■ Text to read
····················

Please clarify. Do you mean new types of music (new genres), or music that is newly released (perhaps new compositions), or just music that is new to you?

Are you saying that people’s musical tastes tend to be fixed at 30 and they just listen to the same old songs? Or, rather, that if they’re fans of bluegrass music generally, they’re never going to start listening to trance?

If I listen to a radio station that plays many things I know and also many things I’ve never heard before, including new releases of old works, does that count or not?

=============

Ah, you changed the question.

rockfan's avatar

In the article, they are simply referring to “discovering new music”.

Which pertains to brand new music recorded recently.

For example, my dad loves soul music, but he doesn’t seek out new soul music that sounds similar to the music he already likes. Instead, he’d rather listen to the soul music he already knows.

rockfan's avatar

For some reason, the link I provided isn’t working. It’s a Business Insider article titled:

“We stop discovering new music at age 30, a new survey suggests”

lucillelucillelucille's avatar

I have not stopped.
My brother mixes sound and sends me new stuff that he works on often enough but most of the “new” stuff I seek out is not recent.

····················

■ Provided data

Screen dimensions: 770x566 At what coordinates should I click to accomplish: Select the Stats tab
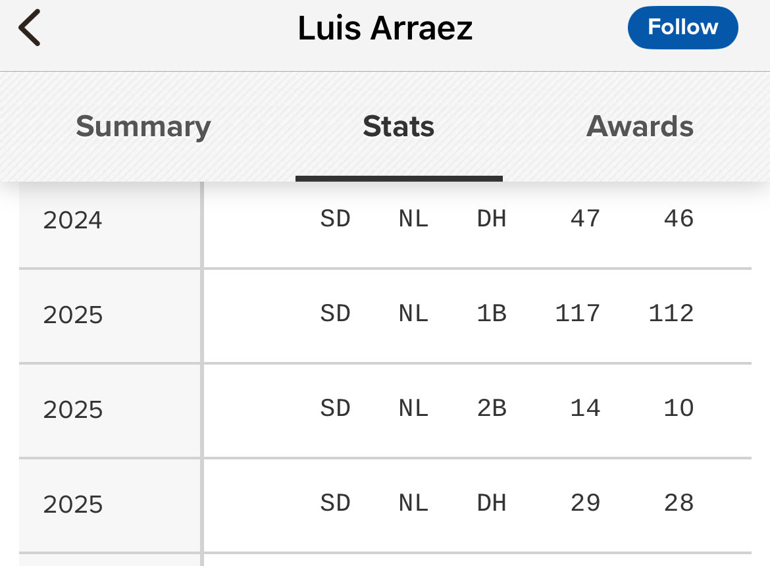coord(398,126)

····················

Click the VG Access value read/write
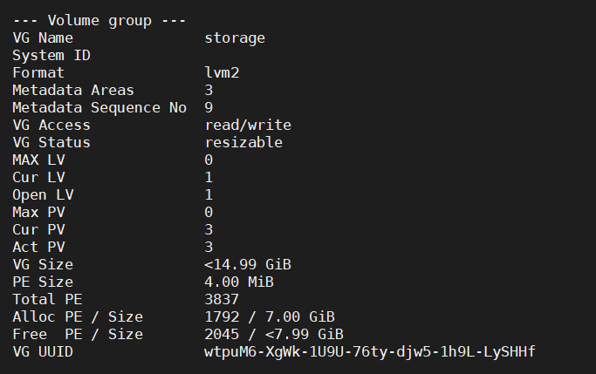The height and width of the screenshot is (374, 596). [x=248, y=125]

····················

■ Set task 1
Copy the music discussion from "Are you saying" up to and including "listening to trance?", switching "bluegrass" to "jazz".
■ Set task 2
In the music discussion, what is the title of the Business Insider article?
None of the rows matter here.

■ Task result 1
Are you saying that people’s musical tastes tend to be fixed at 30 and they just listen to the same old songs? Or, rather, that if they’re fans of jazz music generally, they’re never going to start listening to trance?

■ Task result 2
“We stop discovering new music at age 30, a new survey suggests”